- [Exercise]
How many rows contain the string "action"? Case matters; reply with the number alone.

- [Input]
----------

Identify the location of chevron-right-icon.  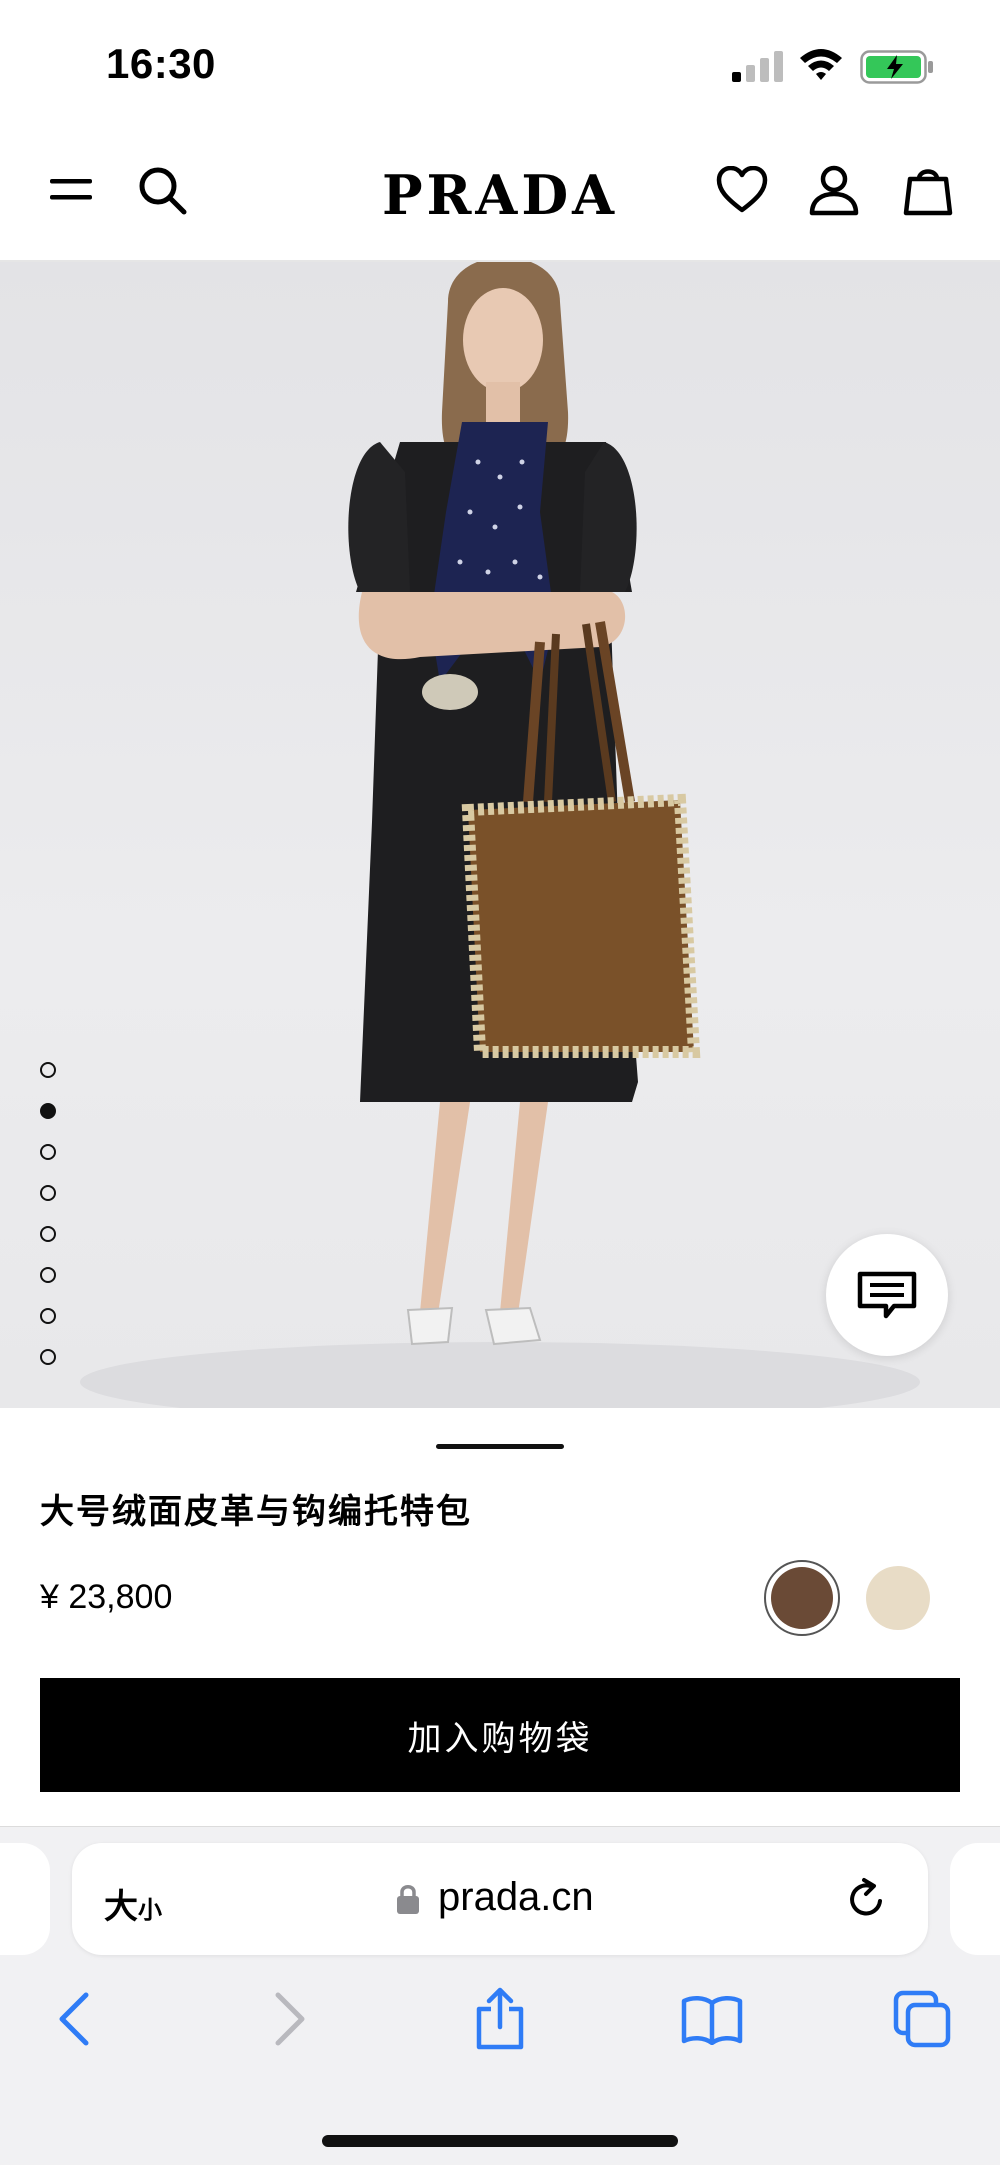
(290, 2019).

----------

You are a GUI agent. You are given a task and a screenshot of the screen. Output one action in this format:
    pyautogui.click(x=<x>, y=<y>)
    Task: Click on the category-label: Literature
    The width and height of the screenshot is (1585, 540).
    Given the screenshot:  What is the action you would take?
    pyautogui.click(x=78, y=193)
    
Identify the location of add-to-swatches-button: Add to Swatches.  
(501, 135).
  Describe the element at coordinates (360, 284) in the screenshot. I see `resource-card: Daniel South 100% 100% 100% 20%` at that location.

----------

- [Worked solution]
2